Problem to work on:
Please retype the entries that follow exactly as they are, leaving the images behind.

-- Exercise material follows --

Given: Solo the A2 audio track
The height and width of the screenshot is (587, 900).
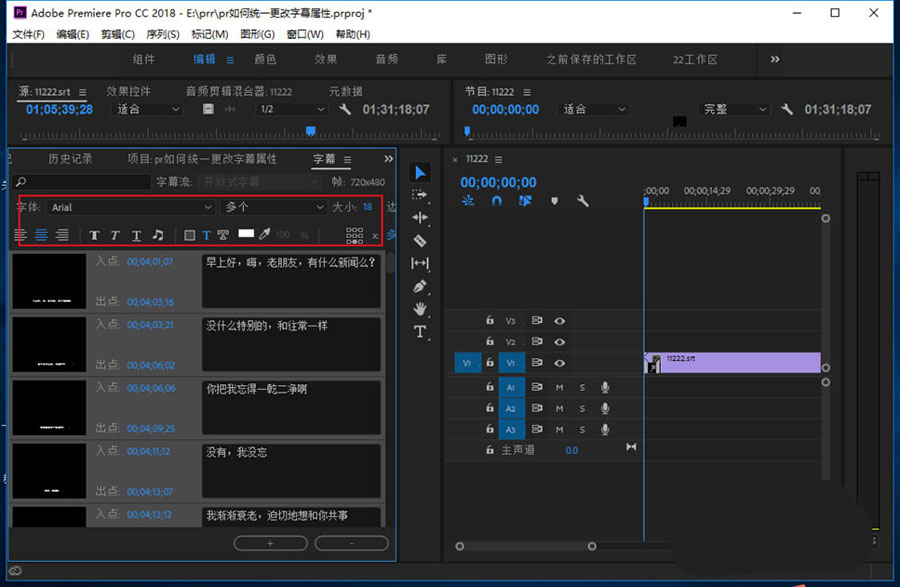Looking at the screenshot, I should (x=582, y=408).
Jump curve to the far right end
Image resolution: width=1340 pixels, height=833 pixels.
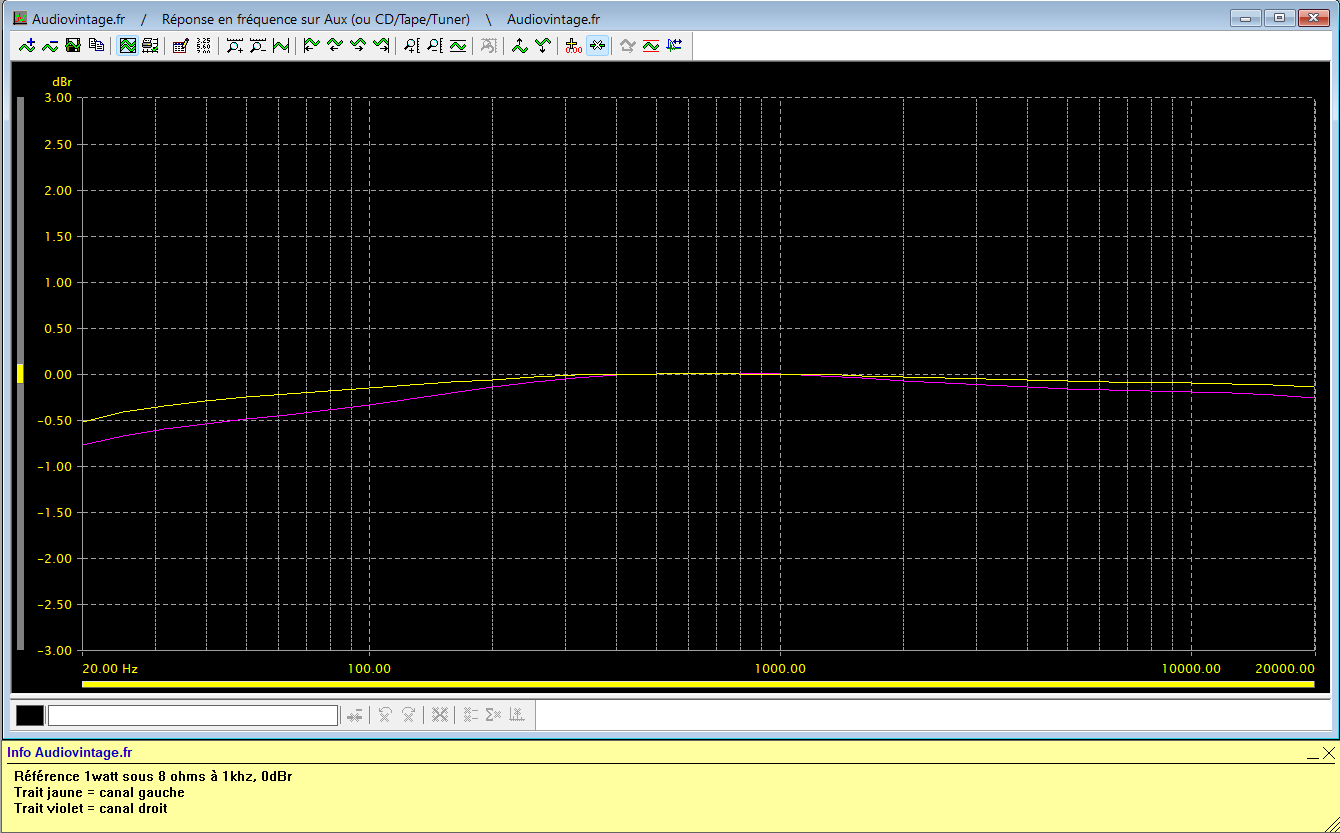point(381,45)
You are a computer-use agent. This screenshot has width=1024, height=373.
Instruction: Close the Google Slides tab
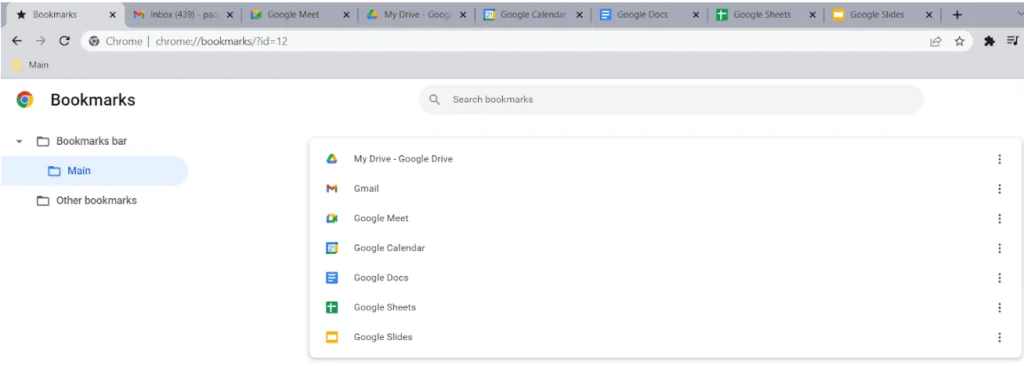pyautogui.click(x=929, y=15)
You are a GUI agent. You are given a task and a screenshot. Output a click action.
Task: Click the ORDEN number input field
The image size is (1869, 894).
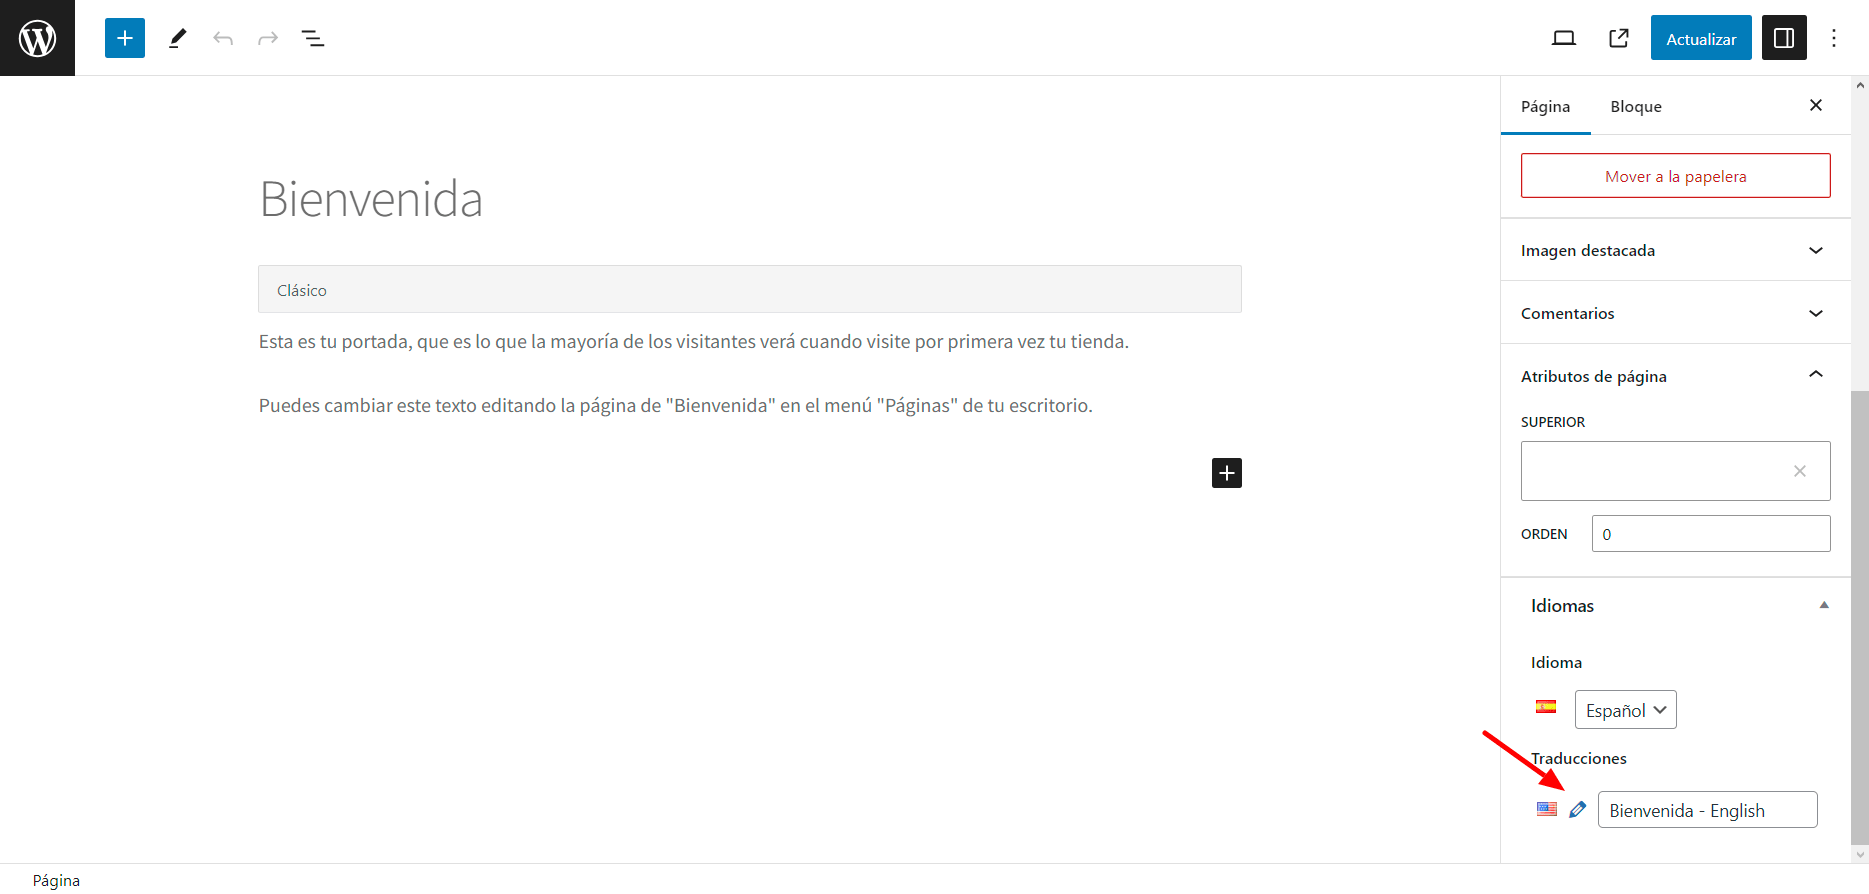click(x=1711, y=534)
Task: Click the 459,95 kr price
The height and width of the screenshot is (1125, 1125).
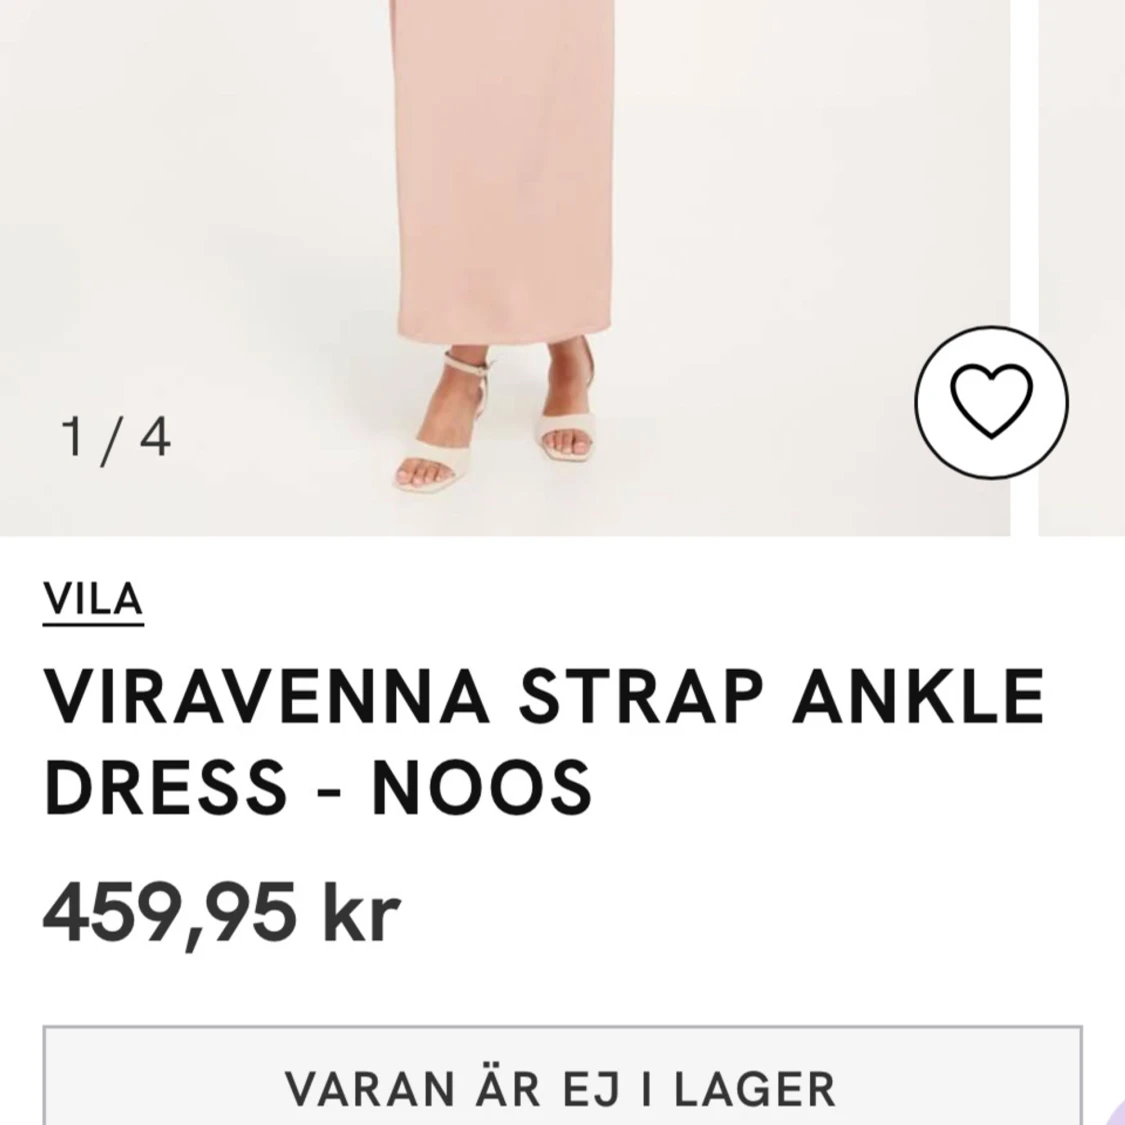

-- Exercise material concluded --

Written response:
Given: Solo the A2 audio track
The height and width of the screenshot is (587, 900).
Looking at the screenshot, I should (x=582, y=408).
Jump curve to the far right end
Image resolution: width=1340 pixels, height=833 pixels.
point(381,45)
You are a computer-use agent. This screenshot has width=1024, height=373.
Instruction: Close the Google Slides tab
pyautogui.click(x=929, y=15)
You are a GUI agent. You are given a task and a screenshot. Output a click action.
Task: Click the ORDEN number input field
The image size is (1869, 894).
click(x=1711, y=534)
Task: Click the 459,95 kr price
The height and width of the screenshot is (1125, 1125).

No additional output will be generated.